═════ DATA RECORDS
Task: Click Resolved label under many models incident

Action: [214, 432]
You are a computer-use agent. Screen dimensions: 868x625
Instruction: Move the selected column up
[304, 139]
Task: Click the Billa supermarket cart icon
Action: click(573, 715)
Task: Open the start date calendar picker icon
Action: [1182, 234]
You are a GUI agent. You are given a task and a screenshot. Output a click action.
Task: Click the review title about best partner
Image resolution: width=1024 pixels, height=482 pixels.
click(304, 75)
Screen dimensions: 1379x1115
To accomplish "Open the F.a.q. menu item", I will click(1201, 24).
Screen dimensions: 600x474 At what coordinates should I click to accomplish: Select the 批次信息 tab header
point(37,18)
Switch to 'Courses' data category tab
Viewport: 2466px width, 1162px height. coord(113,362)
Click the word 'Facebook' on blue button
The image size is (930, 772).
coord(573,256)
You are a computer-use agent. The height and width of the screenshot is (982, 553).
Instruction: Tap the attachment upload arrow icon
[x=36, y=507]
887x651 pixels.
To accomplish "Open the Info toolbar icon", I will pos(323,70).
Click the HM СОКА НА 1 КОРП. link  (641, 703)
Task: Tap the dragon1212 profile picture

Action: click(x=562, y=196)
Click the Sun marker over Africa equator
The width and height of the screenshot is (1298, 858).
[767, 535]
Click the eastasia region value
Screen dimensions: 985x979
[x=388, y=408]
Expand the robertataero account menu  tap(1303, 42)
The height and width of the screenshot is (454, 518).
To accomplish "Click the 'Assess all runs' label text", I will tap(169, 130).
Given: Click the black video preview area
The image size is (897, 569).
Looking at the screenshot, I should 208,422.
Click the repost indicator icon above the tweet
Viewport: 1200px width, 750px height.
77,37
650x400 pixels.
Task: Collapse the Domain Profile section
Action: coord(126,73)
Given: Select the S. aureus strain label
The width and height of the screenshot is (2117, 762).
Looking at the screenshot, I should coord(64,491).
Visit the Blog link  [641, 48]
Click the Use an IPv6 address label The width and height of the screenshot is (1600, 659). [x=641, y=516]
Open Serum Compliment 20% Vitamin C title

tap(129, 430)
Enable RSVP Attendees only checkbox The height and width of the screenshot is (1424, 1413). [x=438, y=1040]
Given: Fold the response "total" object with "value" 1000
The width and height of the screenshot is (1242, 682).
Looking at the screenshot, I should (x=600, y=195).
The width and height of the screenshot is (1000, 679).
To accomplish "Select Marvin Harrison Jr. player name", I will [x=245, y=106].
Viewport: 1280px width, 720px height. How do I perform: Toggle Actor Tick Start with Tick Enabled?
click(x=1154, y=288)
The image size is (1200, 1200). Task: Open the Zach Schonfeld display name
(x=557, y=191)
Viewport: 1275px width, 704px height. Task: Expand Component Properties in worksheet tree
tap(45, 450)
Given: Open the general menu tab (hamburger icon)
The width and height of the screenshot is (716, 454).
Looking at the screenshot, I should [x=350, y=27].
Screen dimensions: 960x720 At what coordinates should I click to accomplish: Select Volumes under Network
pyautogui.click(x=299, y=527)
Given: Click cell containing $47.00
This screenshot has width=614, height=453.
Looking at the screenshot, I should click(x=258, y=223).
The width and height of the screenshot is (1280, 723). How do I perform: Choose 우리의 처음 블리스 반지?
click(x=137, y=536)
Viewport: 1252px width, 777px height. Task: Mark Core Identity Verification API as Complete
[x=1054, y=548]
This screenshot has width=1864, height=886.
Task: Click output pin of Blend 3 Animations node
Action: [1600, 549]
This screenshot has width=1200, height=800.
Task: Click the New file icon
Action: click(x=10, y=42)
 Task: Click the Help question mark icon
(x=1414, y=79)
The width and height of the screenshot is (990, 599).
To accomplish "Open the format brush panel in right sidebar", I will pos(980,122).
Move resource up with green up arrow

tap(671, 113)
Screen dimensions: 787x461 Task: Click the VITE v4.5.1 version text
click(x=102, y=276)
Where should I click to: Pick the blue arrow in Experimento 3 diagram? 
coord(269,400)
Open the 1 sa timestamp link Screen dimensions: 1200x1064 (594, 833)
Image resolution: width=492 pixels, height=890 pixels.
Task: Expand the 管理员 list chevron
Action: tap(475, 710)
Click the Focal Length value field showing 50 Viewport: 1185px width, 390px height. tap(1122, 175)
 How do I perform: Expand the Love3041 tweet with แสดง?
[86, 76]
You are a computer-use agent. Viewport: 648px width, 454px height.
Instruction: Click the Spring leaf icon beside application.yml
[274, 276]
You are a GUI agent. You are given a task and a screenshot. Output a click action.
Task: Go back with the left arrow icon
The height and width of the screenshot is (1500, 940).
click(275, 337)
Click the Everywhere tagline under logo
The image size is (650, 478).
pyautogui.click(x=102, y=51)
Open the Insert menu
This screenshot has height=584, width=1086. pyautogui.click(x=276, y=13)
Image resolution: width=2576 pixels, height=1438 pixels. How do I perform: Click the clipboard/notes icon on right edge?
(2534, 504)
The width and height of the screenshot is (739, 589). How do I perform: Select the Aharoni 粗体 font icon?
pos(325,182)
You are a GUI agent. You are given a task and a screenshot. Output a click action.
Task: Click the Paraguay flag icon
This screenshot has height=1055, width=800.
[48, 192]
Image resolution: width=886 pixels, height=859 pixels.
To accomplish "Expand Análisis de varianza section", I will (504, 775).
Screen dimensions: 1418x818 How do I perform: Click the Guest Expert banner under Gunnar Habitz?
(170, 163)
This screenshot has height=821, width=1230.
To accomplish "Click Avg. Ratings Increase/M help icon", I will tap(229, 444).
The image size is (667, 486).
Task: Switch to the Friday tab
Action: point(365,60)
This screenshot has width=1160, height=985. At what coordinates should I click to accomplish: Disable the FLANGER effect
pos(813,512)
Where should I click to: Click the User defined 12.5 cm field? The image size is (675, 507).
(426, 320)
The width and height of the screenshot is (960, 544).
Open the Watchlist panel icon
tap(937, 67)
══════════
> **EXERCISE INSTRUCTIONS**
Copy out every line of the records that the string "computer" appears in.

> **EXERCISE ANSWER**
You are a computer-use agent. Screen dimensions: 868x625
You are a computer-use agent. The height and width of the screenshot is (982, 553).
You are a computer-use agent. Viewport: 648px width, 454px height.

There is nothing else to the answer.